The deceptive, off-kilter rhythm of “Ethervane” opens the album on an invitingly disorienting note, before “Family Man” erupts into a distorted, reverb-laden dub vibe in homage to Wailers bass legend Aston “Family Man” Barrett. “I owe my existence to Family Man and a couple of other bass players,” Bryan says. “All of Bob Marley's music comes down to a duet between Bob Marley and Family Man – there's no other melodic information. So I was exploring that concept of a bass line that almost, but not quite, functions as the melody.”

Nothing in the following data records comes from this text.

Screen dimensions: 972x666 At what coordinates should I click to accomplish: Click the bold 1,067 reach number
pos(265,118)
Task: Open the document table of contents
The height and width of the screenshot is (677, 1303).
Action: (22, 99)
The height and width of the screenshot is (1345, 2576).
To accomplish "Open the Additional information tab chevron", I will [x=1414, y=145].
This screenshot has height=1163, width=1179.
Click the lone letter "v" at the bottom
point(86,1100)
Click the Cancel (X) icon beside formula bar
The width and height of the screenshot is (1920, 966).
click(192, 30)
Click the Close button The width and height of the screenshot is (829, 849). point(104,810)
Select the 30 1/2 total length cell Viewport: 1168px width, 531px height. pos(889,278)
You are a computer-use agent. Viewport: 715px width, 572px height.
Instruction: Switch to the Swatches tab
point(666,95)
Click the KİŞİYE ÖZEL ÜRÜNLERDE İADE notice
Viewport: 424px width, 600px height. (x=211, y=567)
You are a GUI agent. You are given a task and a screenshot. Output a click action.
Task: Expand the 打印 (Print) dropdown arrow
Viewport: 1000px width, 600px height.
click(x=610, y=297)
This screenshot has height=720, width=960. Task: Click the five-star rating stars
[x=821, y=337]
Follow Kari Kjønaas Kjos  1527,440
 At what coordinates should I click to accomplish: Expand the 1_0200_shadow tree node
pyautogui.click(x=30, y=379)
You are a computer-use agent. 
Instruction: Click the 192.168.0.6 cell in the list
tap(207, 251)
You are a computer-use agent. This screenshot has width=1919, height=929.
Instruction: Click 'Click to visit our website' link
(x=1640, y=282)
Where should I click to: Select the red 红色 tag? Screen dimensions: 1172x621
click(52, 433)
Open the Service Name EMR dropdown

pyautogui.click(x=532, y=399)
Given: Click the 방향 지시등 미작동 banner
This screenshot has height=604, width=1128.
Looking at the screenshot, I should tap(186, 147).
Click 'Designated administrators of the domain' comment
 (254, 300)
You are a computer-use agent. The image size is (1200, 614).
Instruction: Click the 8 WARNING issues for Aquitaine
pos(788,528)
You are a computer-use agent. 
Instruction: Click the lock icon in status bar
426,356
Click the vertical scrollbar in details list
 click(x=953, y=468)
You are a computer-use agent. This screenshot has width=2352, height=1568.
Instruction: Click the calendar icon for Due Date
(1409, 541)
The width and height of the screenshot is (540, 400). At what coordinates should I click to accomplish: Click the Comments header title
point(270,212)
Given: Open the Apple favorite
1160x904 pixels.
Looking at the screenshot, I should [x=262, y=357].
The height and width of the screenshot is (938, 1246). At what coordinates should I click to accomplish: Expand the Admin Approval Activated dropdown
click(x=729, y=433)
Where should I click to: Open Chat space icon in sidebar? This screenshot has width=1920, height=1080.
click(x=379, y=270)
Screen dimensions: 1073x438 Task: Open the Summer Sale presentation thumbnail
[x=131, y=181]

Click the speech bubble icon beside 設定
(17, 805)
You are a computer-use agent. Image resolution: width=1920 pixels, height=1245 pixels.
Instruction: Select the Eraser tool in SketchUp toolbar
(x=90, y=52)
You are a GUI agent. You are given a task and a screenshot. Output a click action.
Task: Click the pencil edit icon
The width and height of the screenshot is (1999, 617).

“Bon Jemmott” is a brief excursion draws on the inspiration of another of those foundational bass influences, the ubiquitous session bassist Jerry Jemmott, whose resumé includes landmark hits by Aretha Franklin, Ray Charles, Freddie King, B.B. King, Wilson Pickett and countless others. (Of Bryan’s holy trinity of bass only Steve Swallow is denied an explicit dedication, though his electric jazz innovations are deeply embedded in the album’s genetics). The rippling echoes and shimmering textures of “Pascoal’s Wager,” meanwhile, are a nod to the brilliant Brazilian composer Hermeto Pascoal.

“Jazz Bass” is named for Bryan’s spine of a bass line, on which hinges two drum tracks panned in the mix, an entrancing example of his studio wizardry. “workingthankyousolid!” stems more from serendipity, marking the drumkit debut of Alexandra Heird, Bryan’s wife’s assistant, whose untrained beats (and lilting voice) are looped into something accidentally musical. The transcendent beauty of “August and the Colonel” was far more purposeful, dreamed up in honor of the composer’s late father.

Each track on the album emerges with its own surprises, enticements and unexpected detours. Western Electric is a wholly original album that exists between coasts, between genres, between influences, thriving on the journeys and collisions between them.